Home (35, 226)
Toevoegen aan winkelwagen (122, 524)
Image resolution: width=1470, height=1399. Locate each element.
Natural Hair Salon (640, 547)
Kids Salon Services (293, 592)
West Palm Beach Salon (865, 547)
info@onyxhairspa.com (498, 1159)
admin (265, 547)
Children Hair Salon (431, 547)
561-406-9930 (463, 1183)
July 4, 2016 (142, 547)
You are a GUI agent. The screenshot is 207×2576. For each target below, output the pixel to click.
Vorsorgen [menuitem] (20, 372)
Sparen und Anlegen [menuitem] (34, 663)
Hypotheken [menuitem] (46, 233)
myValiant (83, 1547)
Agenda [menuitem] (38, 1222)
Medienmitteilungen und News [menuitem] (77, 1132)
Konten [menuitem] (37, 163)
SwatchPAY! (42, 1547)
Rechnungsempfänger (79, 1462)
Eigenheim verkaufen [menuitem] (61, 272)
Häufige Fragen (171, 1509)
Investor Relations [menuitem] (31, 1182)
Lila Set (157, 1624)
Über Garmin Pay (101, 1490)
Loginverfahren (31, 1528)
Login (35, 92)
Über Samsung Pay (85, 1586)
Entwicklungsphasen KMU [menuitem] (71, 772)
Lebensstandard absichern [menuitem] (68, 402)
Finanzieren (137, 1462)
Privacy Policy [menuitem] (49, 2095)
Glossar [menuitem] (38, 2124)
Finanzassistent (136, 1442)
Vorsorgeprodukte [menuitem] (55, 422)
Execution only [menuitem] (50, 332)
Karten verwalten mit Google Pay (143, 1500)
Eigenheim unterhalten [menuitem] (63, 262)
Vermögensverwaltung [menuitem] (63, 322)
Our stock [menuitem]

--- --- ---

Work item:
Each line of the material should be repeated exactly as it reads.

Completed task:
Home (35, 226)
Toevoegen aan winkelwagen (122, 524)
Image resolution: width=1470, height=1399. Locate each element.
Natural Hair Salon (640, 547)
Kids Salon Services (293, 592)
West Palm Beach Salon (865, 547)
info@onyxhairspa.com (498, 1159)
admin (265, 547)
Children Hair Salon (431, 547)
561-406-9930 (463, 1183)
July 4, 2016 (142, 547)
You are a GUI agent. The screenshot is 207×2576. For each target below, output the pixel to click.
Vorsorgen [menuitem] (20, 372)
Sparen und Anlegen [menuitem] (34, 663)
Hypotheken [menuitem] (46, 233)
myValiant (83, 1547)
Agenda [menuitem] (38, 1222)
Medienmitteilungen und News [menuitem] (77, 1132)
Konten [menuitem] (37, 163)
SwatchPAY! (42, 1547)
Rechnungsempfänger (79, 1462)
Eigenheim verkaufen [menuitem] (61, 272)
Häufige Fragen (171, 1509)
Investor Relations [menuitem] (31, 1182)
Lila Set (157, 1624)
Über Garmin Pay (101, 1490)
Loginverfahren (31, 1528)
Login (35, 92)
Über Samsung Pay (85, 1586)
Entwicklungsphasen KMU [menuitem] (71, 772)
Lebensstandard absichern [menuitem] (68, 402)
Finanzieren (137, 1462)
Privacy Policy [menuitem] (49, 2095)
Glossar [menuitem] (38, 2124)
Finanzassistent (136, 1442)
Vorsorgeprodukte [menuitem] (55, 422)
Execution only [menuitem] (50, 332)
Karten verwalten mit Google Pay (143, 1500)
Eigenheim unterhalten [menuitem] (63, 262)
Vermögensverwaltung [menuitem] (63, 322)
Our stock [menuitem]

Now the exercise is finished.